The German GM division says the all-electric tandem two-seater One Euro Car it intends to showcase this week will be affordable and ideal for drivers age 16 and up.

In a none-too-modest, but limited-for-hard-facts press release, Opel says the veritable space pod on wheels is “making a strong claim for the title of star-attraction at the 64th Frankfurt International Motor Show.”


Opel's One Euro Car concept.

What’s more, this is a concept that has “production potential,” Opel says, and “opens a new chapter in electric mobility and extends Opel’s pioneering role in alternative propulsion systems.”

No doubt we’ll find out more after the beginning of the massive auto extravaganza in Opel’s home country. In the mean time, it has described some aspects of the fantastic-looking car’s real-world practicality.

One of these is the car comes with a built-in nanny.

Just as Internet browsing controls can be limited from more racy surfing, Opel’s cooler-than-an-iPod new EV can be dialed back to a max speed of only 28 mph (45 kph) in an effort to keep young Jürgen or Anja from wadding up this fine looking creation – and making it legal where 18 is the minimum age for a full license.

Of course if someone older buys it with his or her own hard-earned Euros, the capability is there for a bit more robust performance without breaking the bank.

Its maximum (un-governed) speed is 75 mph (120 kph), which makes it “motorway capable,” and its range of 62 miles (100 kilometers) will require $1.41 (one Euro – thus the car's name) worth of electric charge – which ought not take too long to replenish considering European wall sockets deliver 230 volts.


If Luke Skywalker had a first car, it probably looked kind of like this.

It weighs just one-third of a modern small car, Opel says, and its energy requirements are ten times lower.

Opel is notably silent about its safety potential, but with low mass, limited crumple zones, and ability to mix it up with bigger, heavier, faster vehicles, it better have airbags galore, and every other safety enhancing trick possible.

Its size makes it appear much like a modernistic Neighborhood Electric Vehicle capable of venturing outside the neighborhood – after proudly having shed any vestiges of that genre of vehicle’s humble golf cart roots.

Although how far it could go at its max speed remains in question.
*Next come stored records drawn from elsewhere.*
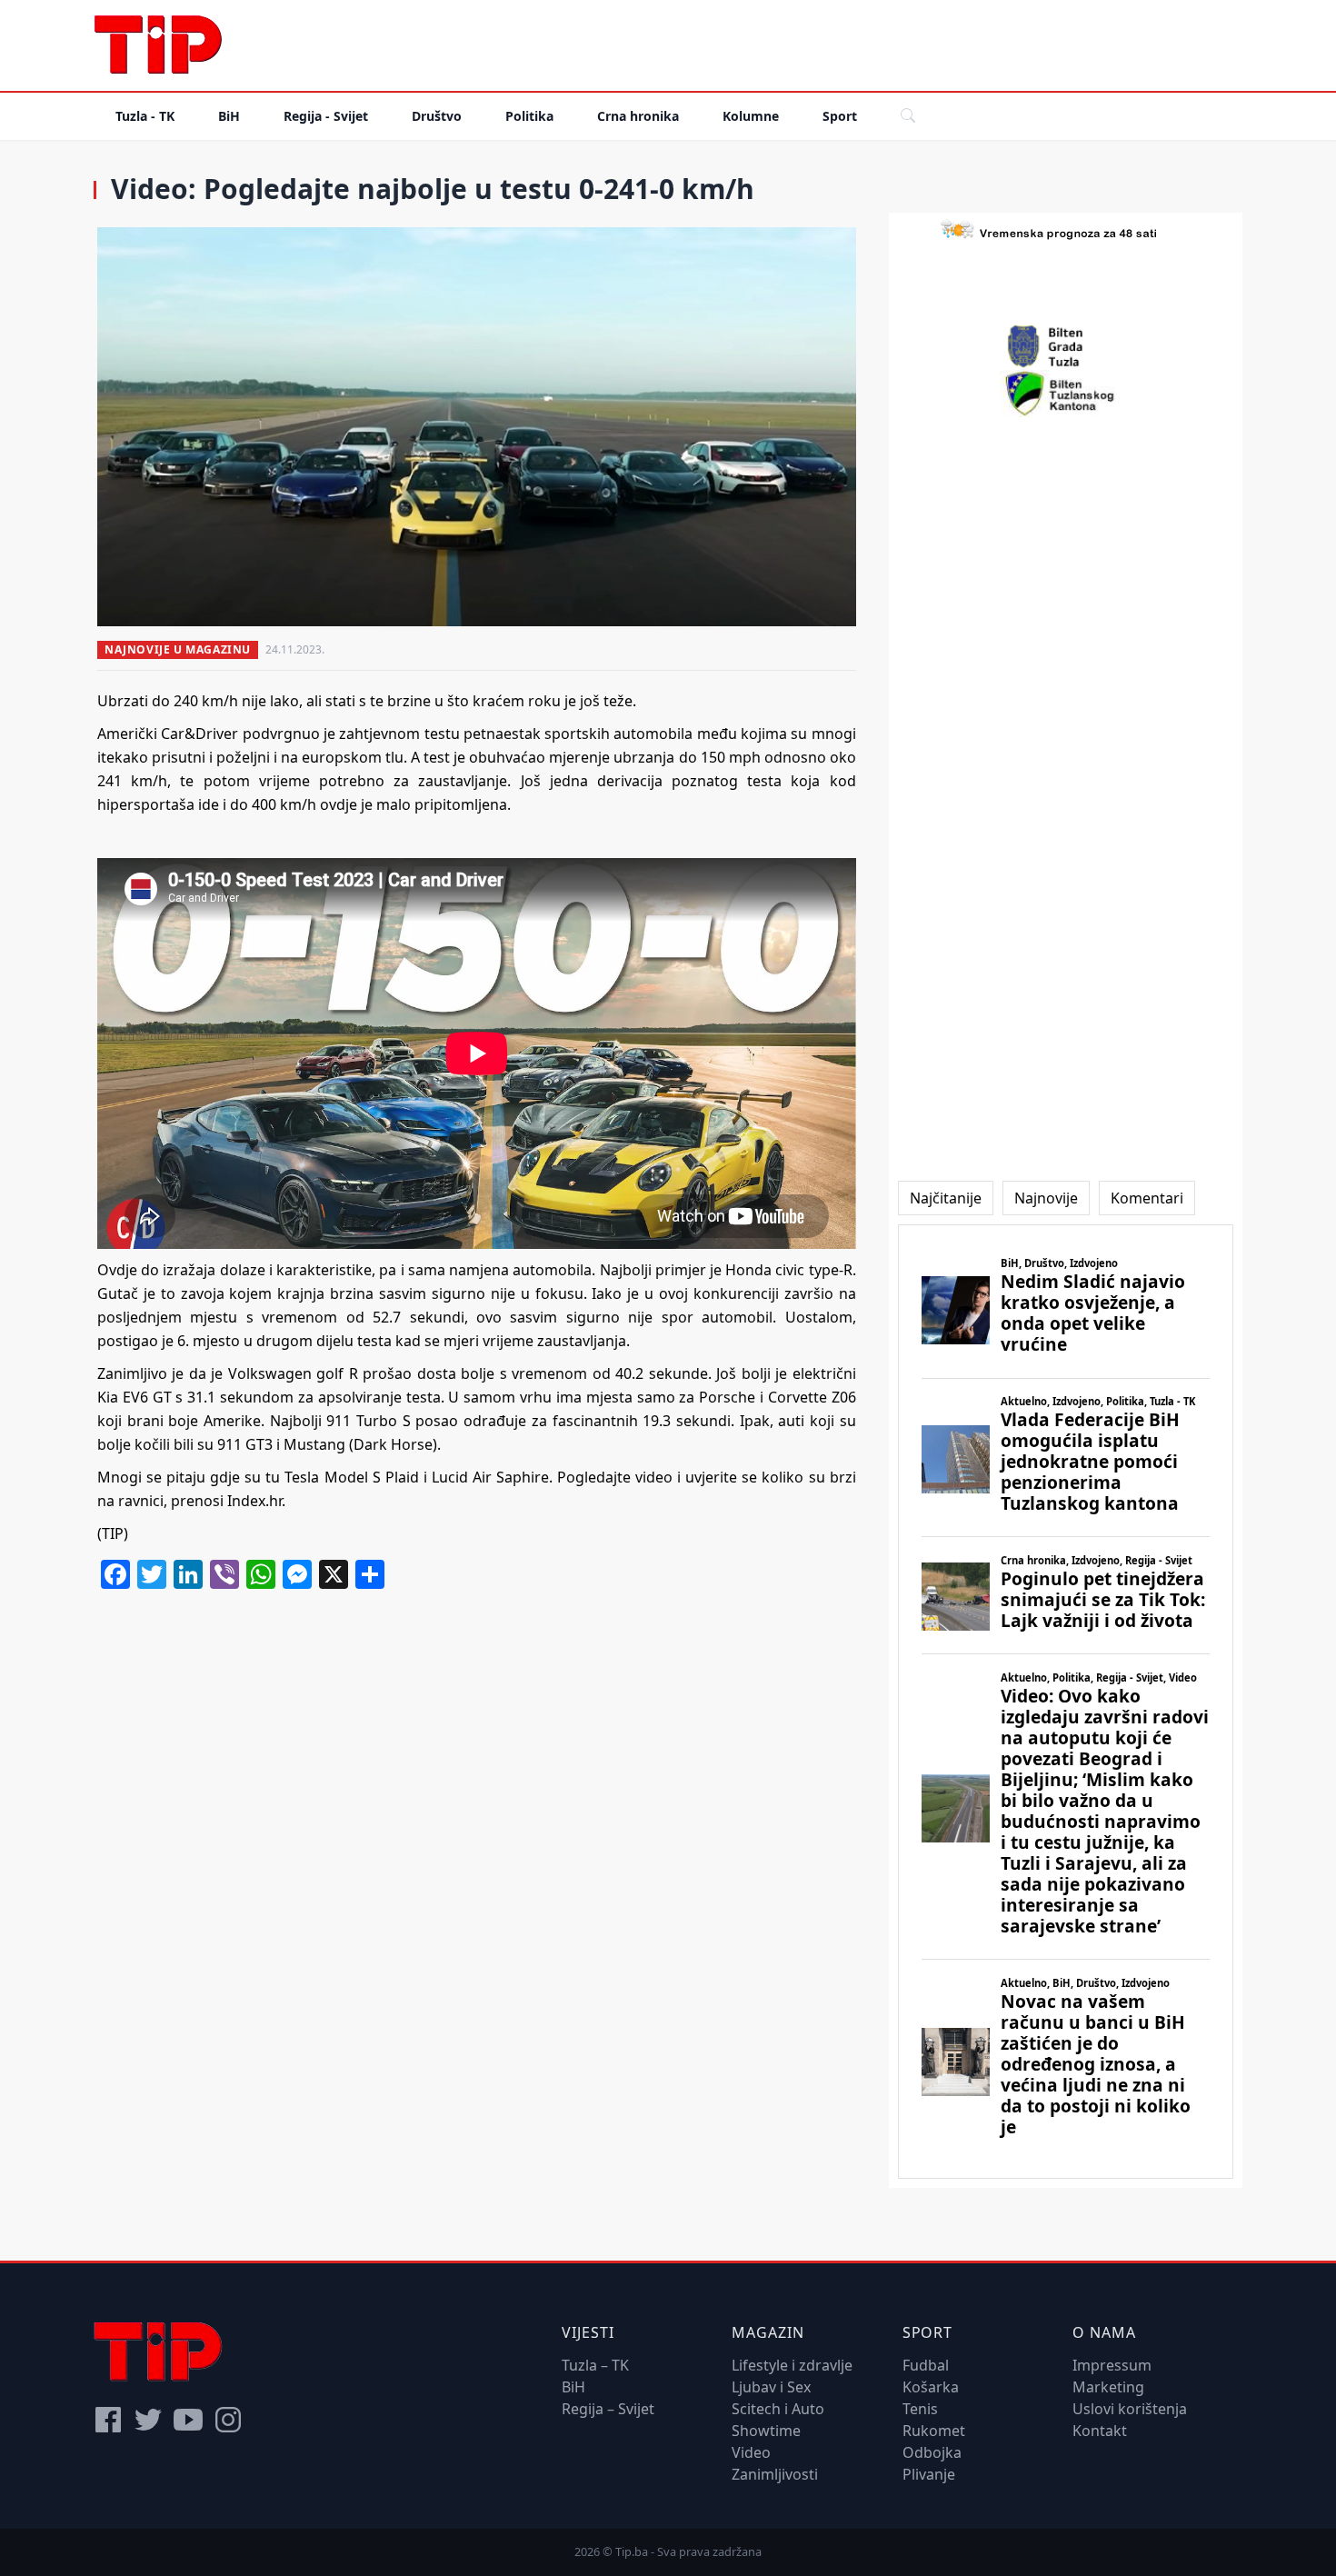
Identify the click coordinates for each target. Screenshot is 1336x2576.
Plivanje (928, 2474)
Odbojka (932, 2452)
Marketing (1108, 2387)
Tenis (920, 2409)
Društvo (437, 116)
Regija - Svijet (326, 116)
Perhaps on second thought the little car is better suited to keeping pretty close to home.

At this point more questions surround this potentially image-enhancing runabout than answers.

And while Opel will have more to say this week, it too will be looking for a response.

It has received a lot of pre-orders for the Ampera, has been experimenting with other concepts besides, and this is part of its attempt to probe which of its ideas have a marketable future.

Obviously drivers of all ages could be attracted to this vehicle, and while Opel says it had 16 year olds in mind, if it decides to produce it, kids from 16 to 116 could conceivably sign up.


Note motorcycle tires. Does this thing lean at all when cornering, or does it use the smaller contact patch rubber Os to reduce rolling resistance?

What do you think? Will it make it beyond concept stage? After all it has a lot of the right ingredients – it’s inexpensive, frugal to operate, has novel looks, and is environmentally friendly.

If you are a parent, would you buy this for your child as a first vehicle?

In characteristic PR style, Opel is throwing a fair degree of self-aggrandizing accolades at it, suggesting this “new chapter” has now been opened, but has it?

Really, the way the game works is Opel wants to see what people will embrace. So how about it? Is a great idea? If so, why?